» **EXCERPTED TEXT**
====

General Questions

Posted:
in Mac Software edited January 2014
We own a crappy, bargain-priced eMachines computer and use Earthlink dial-up. I plan on purchasing a 17' iMac in the next week or so. My family plans on using it for school reports, online tests, personal digital pictures, online poker, net surfing, e-mail, iTunes, games, and shopping. We also want to switch to high speed internet.



I have some questions?

1) Are Keynote and Pages 2 the Apple equivalent of PowerPoint and Word? Are they interchangeable? My instructors require assignments in MS Word rtf format. Will I have to purchase Office for Apple or will Pages 2 work?



2) Does high speed internet require cable access? We live in a rural area where cable is not an option. What other choices do we have?



3) Can an Apple and an eMachines use the internet at the same time? We plan on keeping the eMachines so we can both work at the same time if necessary.



4) Is Firefox the choice browser for Apple like it is for Windows? Do all websites recognize Apple browsers? We have to do research papers and need access to professional and university sites.



Sorry if these questions have all been asked before. I couldn't find them using the search feature. Thanks in advance.



Bo

Comments

  • Reply 1 of 2
    brussellbrussell Posts: 9,812member
    I'll answer two of the easy ones:



    Yes, Pages and Keynote are like Apple's Word and Powerpoint, and can save to those formats. Pages also saves to rtf. If you just need rtf, even Textedit (comes with the mac, no extra charge), saves in rtf too.



    Most Mac users use Safari, which is Apple's browser, but Firefox is also available. I use it as a backup for Safari. Every once in a while a website will have problems.

====

» **LISTED ENTRIES**
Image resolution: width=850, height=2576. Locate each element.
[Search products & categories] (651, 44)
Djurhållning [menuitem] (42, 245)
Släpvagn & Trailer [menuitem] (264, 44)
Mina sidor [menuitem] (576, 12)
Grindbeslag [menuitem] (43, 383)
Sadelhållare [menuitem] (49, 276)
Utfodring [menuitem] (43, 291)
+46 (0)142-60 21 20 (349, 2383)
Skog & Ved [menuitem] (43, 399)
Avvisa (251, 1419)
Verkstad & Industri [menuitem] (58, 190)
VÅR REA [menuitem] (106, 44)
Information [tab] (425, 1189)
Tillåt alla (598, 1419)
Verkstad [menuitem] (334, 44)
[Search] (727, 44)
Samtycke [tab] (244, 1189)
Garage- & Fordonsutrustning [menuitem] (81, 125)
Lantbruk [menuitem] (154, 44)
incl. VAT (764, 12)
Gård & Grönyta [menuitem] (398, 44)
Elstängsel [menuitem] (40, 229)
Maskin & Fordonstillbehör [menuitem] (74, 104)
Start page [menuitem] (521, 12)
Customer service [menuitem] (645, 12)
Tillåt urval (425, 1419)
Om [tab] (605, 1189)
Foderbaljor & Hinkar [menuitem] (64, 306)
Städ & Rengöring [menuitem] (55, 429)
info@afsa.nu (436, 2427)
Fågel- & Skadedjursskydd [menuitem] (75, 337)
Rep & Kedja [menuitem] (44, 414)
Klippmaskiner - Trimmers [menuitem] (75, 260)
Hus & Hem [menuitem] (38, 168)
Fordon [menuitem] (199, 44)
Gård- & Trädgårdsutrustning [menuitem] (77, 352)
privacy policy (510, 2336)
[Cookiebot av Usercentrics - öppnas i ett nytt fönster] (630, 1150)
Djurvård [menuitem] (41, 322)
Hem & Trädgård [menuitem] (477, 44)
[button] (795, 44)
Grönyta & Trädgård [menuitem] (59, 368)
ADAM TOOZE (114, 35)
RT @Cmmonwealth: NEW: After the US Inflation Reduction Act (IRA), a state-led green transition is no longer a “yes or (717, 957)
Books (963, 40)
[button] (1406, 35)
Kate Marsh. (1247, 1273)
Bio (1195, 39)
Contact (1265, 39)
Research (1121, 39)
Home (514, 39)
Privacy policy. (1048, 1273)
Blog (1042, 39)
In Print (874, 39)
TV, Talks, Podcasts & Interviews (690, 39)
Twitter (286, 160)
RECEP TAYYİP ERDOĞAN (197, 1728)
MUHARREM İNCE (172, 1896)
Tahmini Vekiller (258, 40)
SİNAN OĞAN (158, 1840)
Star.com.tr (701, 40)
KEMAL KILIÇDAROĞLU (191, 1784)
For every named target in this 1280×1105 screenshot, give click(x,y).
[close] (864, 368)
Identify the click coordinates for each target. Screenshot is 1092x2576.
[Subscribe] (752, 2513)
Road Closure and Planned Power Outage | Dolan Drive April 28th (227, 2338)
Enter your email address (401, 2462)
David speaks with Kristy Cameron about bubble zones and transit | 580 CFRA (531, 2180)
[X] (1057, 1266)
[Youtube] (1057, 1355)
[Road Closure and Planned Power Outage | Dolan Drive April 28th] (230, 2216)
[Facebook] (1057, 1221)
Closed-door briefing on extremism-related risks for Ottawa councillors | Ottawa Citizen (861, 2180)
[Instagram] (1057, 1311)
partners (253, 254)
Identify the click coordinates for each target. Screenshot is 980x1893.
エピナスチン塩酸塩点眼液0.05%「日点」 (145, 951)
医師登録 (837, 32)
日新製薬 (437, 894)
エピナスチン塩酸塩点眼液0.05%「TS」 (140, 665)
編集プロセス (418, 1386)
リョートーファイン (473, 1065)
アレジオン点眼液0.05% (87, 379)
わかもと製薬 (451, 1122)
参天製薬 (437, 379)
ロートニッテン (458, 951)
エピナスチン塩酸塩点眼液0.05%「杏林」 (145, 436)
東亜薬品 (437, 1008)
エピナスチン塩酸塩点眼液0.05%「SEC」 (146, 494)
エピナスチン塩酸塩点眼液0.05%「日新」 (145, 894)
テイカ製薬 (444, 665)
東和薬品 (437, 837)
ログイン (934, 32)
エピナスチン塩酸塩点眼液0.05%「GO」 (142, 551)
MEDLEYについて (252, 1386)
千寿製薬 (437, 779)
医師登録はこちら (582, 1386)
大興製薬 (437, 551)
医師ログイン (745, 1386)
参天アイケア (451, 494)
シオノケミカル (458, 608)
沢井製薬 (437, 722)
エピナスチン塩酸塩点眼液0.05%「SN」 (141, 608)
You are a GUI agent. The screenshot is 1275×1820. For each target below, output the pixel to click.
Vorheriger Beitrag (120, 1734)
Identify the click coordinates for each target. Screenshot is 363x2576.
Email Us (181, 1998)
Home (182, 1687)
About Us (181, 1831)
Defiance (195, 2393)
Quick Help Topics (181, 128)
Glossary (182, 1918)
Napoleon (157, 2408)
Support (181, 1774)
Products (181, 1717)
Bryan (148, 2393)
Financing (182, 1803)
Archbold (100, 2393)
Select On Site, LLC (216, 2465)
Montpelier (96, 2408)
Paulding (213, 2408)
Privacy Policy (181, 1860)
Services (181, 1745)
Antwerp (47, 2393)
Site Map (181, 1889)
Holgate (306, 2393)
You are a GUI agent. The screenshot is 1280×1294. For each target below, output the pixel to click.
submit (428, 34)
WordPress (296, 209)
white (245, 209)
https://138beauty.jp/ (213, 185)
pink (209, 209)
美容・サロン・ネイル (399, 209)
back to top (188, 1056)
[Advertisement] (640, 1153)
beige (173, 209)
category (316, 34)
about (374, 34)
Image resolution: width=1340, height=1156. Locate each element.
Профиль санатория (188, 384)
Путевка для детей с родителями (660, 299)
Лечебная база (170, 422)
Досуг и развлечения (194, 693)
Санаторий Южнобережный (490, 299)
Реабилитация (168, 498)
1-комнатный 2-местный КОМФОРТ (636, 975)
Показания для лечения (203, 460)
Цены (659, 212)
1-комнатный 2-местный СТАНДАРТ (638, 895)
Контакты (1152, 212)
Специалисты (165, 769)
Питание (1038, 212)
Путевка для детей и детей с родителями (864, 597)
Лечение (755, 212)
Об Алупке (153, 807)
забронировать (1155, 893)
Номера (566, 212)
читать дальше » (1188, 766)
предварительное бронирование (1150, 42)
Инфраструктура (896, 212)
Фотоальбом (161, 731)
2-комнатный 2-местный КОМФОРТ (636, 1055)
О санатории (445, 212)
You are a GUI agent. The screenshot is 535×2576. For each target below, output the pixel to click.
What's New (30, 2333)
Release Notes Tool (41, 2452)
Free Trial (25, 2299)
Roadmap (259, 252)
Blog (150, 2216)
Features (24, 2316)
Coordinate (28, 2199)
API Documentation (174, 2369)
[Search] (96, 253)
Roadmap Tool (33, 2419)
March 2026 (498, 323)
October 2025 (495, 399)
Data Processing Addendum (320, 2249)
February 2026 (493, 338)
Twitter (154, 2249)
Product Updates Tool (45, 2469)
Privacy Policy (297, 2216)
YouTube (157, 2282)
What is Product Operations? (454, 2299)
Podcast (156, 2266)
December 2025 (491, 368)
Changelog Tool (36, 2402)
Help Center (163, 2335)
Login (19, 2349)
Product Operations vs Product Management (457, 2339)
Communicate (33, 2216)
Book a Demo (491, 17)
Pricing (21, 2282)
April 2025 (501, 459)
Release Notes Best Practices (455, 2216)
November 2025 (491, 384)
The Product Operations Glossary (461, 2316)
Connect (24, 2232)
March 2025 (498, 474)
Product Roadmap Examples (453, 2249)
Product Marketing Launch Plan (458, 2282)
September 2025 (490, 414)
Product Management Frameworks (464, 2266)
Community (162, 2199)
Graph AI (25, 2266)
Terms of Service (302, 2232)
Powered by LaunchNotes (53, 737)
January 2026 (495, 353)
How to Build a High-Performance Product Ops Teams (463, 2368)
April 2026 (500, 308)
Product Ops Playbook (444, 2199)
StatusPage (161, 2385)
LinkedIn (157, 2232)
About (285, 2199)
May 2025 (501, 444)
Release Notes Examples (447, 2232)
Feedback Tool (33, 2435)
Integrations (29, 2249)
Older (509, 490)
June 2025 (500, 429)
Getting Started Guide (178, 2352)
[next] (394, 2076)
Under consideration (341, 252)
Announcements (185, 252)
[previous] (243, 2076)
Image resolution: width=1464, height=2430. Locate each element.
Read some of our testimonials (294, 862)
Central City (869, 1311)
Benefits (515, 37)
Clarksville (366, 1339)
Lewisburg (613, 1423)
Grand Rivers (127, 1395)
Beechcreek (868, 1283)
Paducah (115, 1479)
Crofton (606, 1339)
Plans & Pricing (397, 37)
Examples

====

» **PROBLEM SET**
**a)** In the forum thread about switching to an iMac, what file format do the poster's instructors require for assignments?
**b)** Continue the forum thread about switching to an iMac from its last sentence.

» **ANSWERS FOR EACH ITEM**
**a)** MS Word rtf format.

**b)**
  • Reply 2 of 2
    jabohnjabohn Posts: 533member
    1. I would say that Keynote is an equivalent to PowerPoint but Pages is less so since it's more of a desktop publishing/word processor hybrid. Both Keynote and Pages can save to and from Microsoft formats but keep in mind that certain features might not convert properly.



    2. An alternative to high-speed cable is DSL which uses your phone lines - see if your phone company provides that service. Again, distance is an issue - if you're too far away it might not be offered.



    3. Once you have high-speed internet access, buy a router. Plug it into your modem (be it cable or DSL) and then plug each computer via Ethernet into the router. The router allows multiple computers to use one internet connection and acts as a traffic director. Setting up a router is pretty straight-forward - just follow the instructions that come with the router.



    4. Firefox is available for Mac as well. I use Safari as my main browser but I too keep Firefox on hand just in case.